*** Opening LISTED RECORDS ***
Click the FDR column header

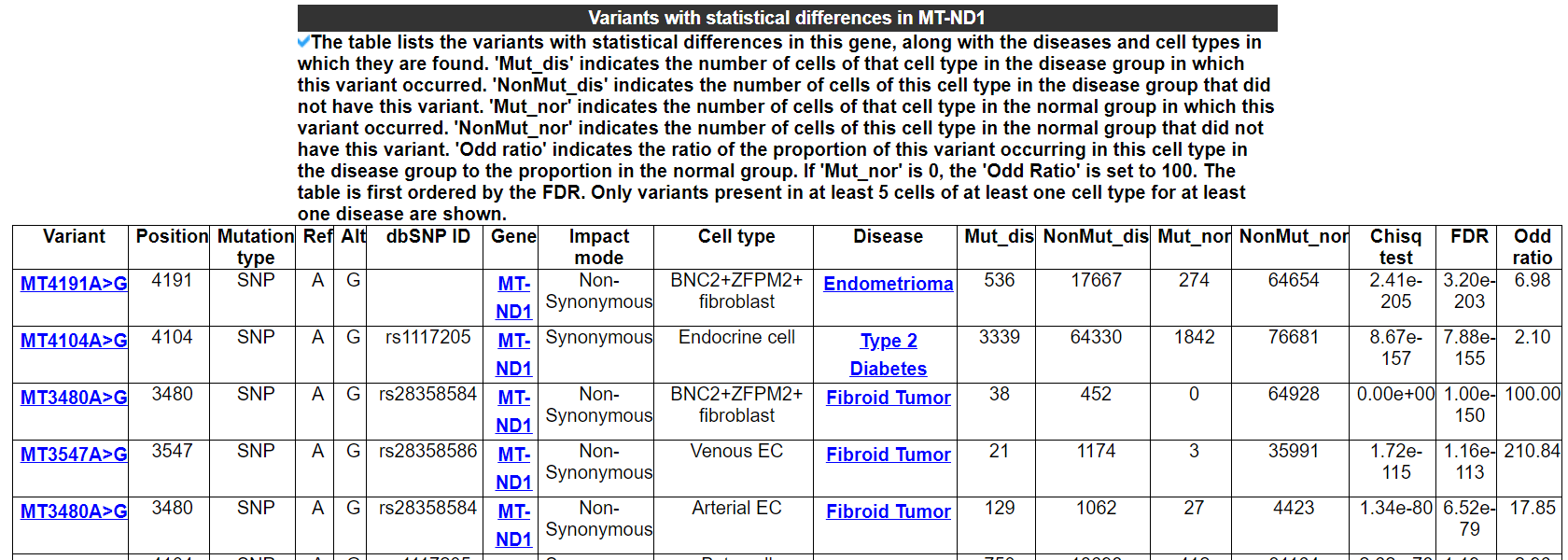click(x=1469, y=237)
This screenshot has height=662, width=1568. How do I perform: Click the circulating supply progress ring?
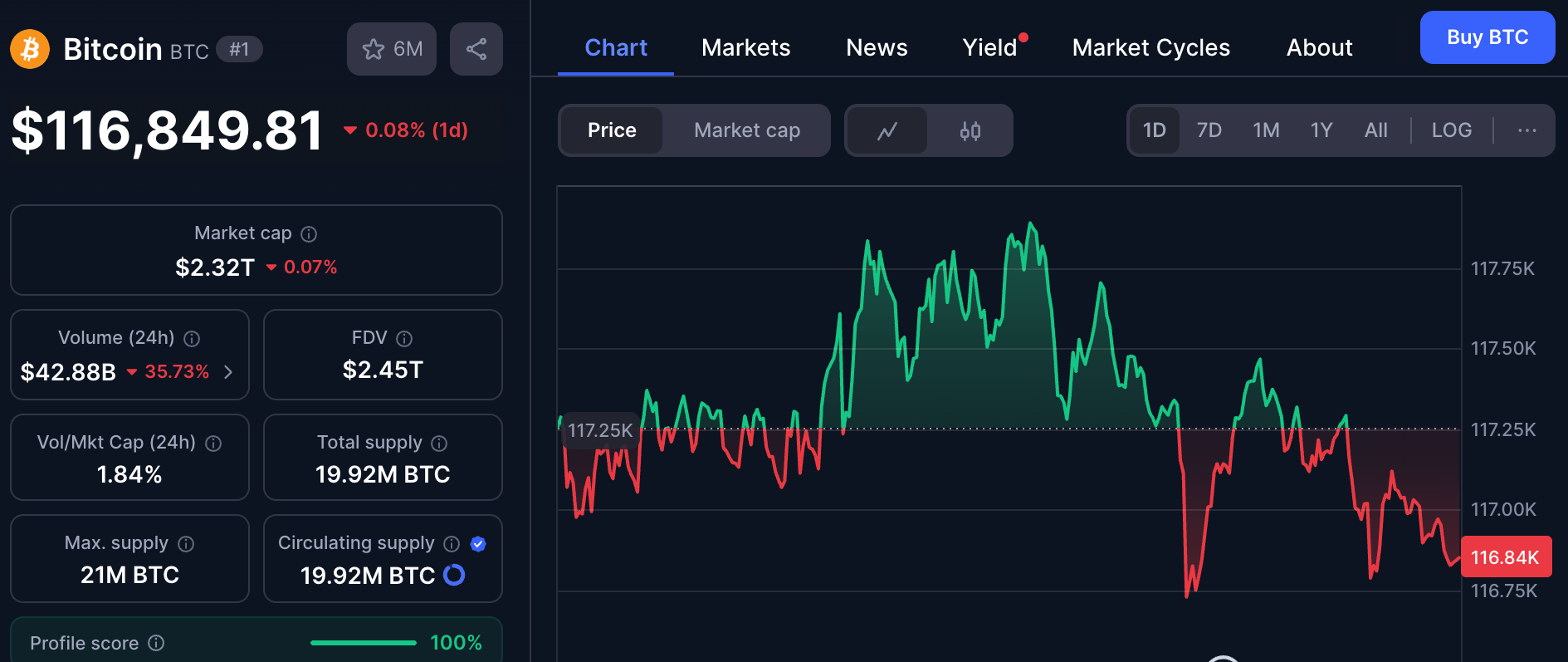[454, 575]
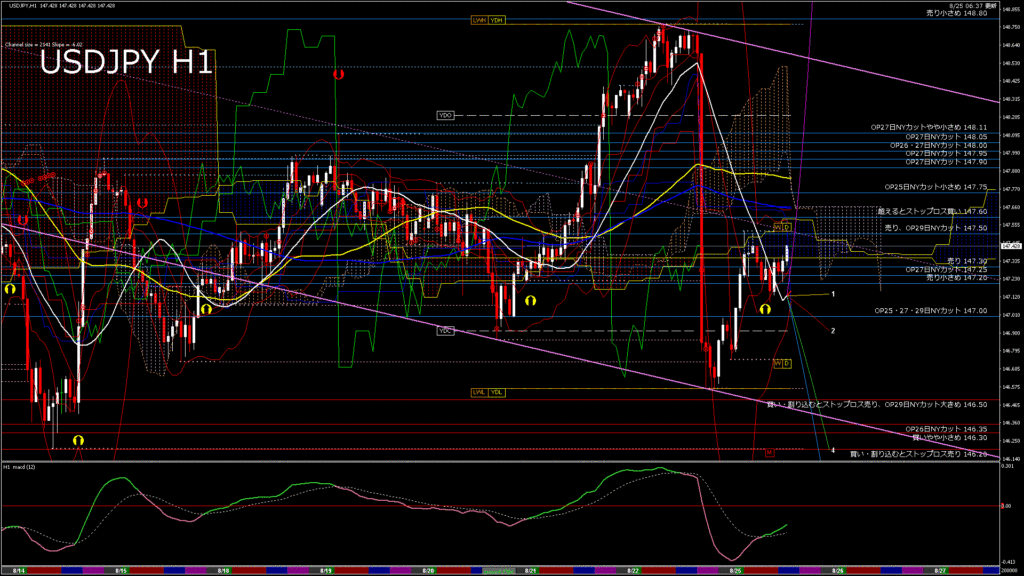Click the LWH label box
This screenshot has width=1024, height=576.
tap(479, 20)
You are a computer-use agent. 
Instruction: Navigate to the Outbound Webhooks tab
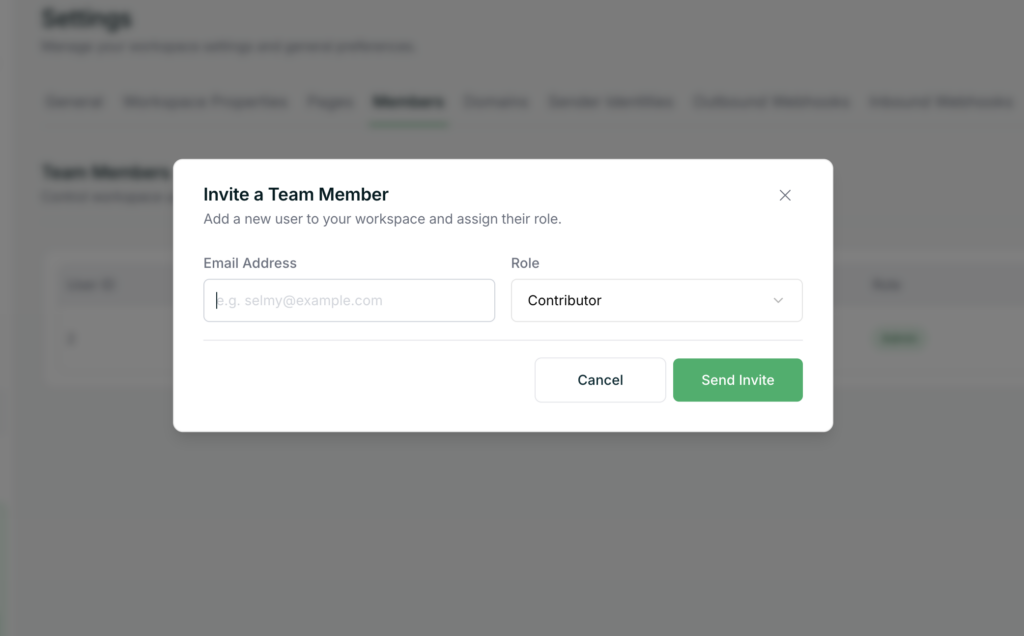pos(771,102)
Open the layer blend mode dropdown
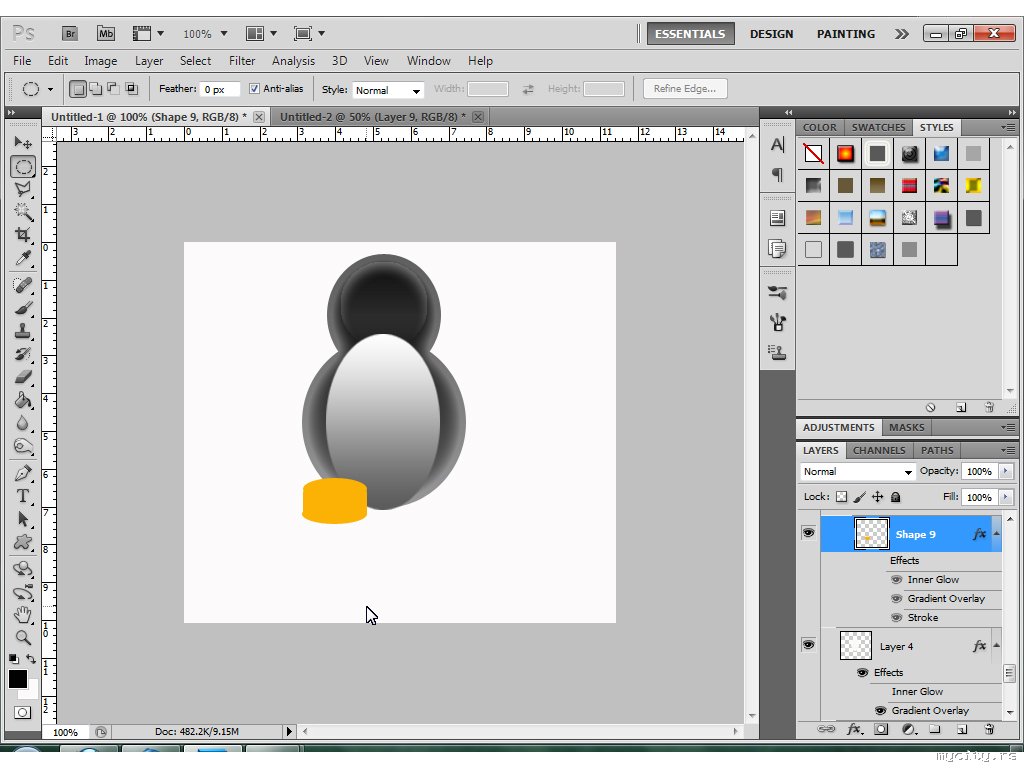Image resolution: width=1024 pixels, height=768 pixels. (858, 472)
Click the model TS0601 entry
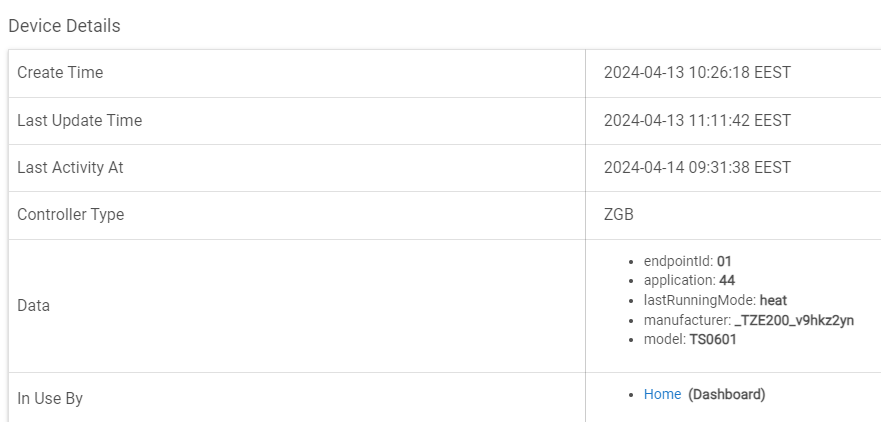This screenshot has width=881, height=422. [x=690, y=339]
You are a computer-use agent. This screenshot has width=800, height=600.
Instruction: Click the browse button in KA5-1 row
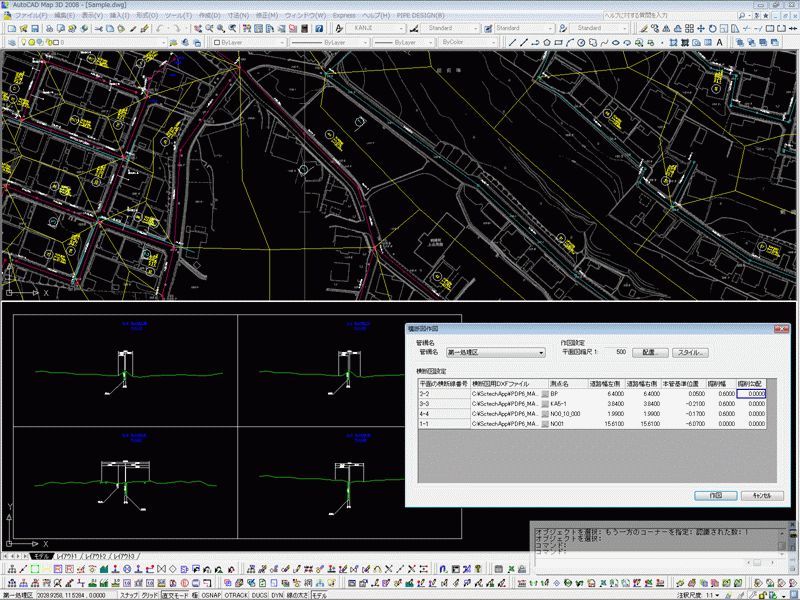click(x=544, y=404)
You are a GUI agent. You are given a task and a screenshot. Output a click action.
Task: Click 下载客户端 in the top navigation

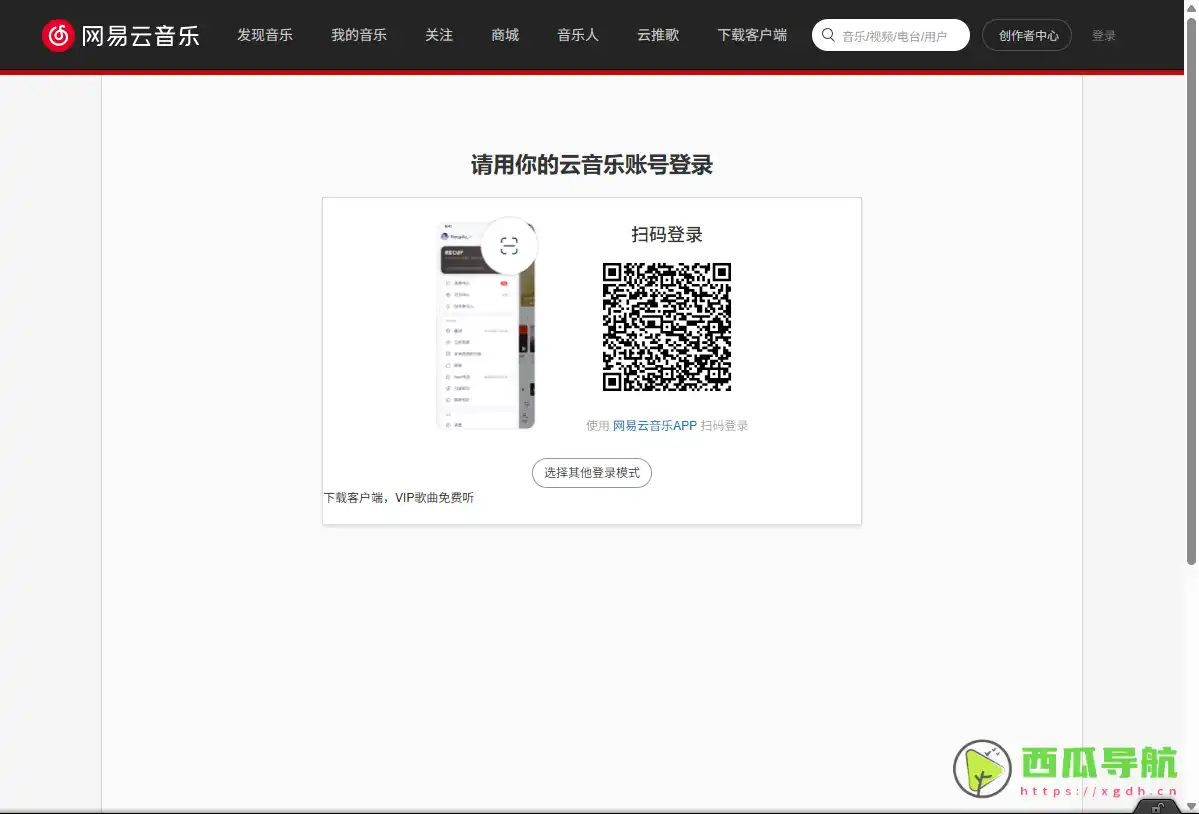pos(752,35)
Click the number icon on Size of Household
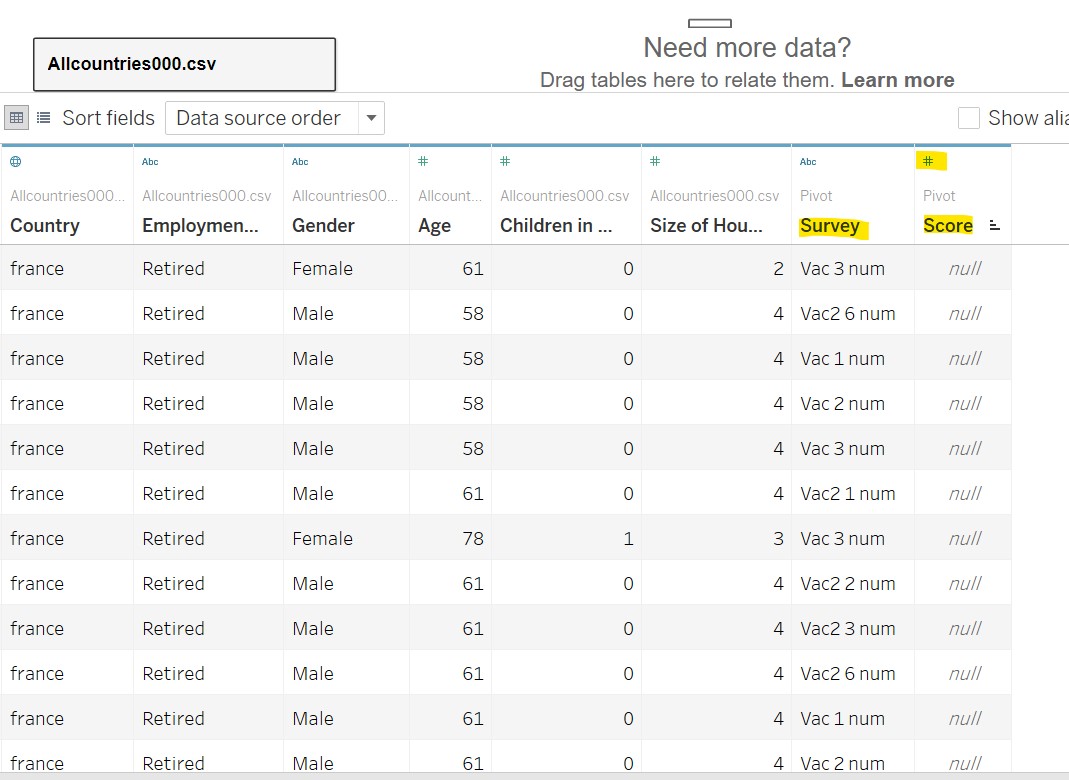 point(656,160)
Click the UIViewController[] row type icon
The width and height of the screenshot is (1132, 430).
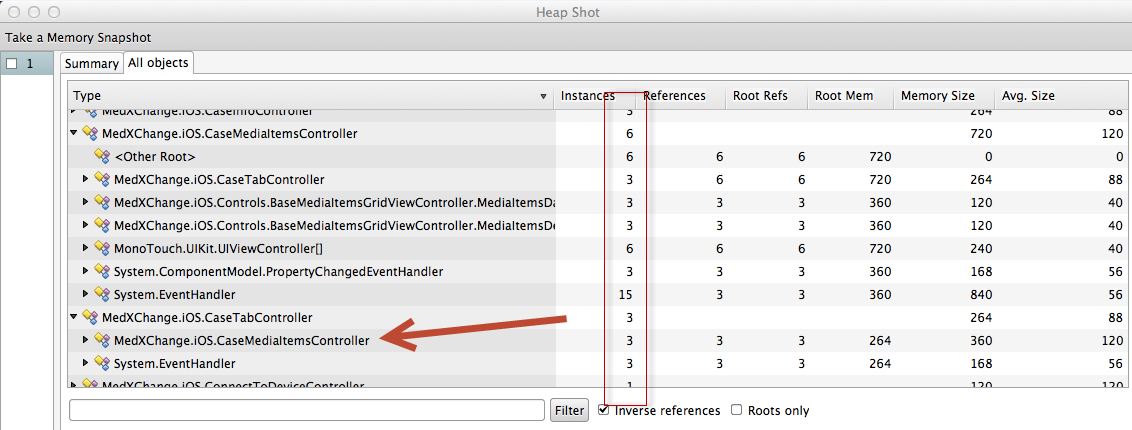[x=100, y=248]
*** Closing LISTED RECORDS ***
Would you copy out every entry above word for word, without the pictures?

SOLUTION TO THIS TASK -
Click the FDR column header

click(x=1469, y=237)
This screenshot has height=662, width=1568. How do I perform: Click the circulating supply progress ring?
[454, 575]
Click the LWH label box
This screenshot has width=1024, height=576.
tap(479, 20)
You are a computer-use agent. 
Instruction: Navigate to the Outbound Webhooks tab
pos(771,102)
Open the layer blend mode dropdown
Image resolution: width=1024 pixels, height=768 pixels. (858, 472)
Click the model TS0601 entry
This screenshot has width=881, height=422. [x=690, y=339]
You are a computer-use agent. This screenshot has width=800, height=600.
Instruction: Click the browse button in KA5-1 row
click(x=544, y=404)
You are a GUI agent. You are given a task and a screenshot. Output a click action.
Task: Click 下载客户端 in the top navigation

pos(752,35)
Click the number icon on Size of Household
 point(656,160)
Click the UIViewController[] row type icon
The width and height of the screenshot is (1132, 430).
[x=100, y=248]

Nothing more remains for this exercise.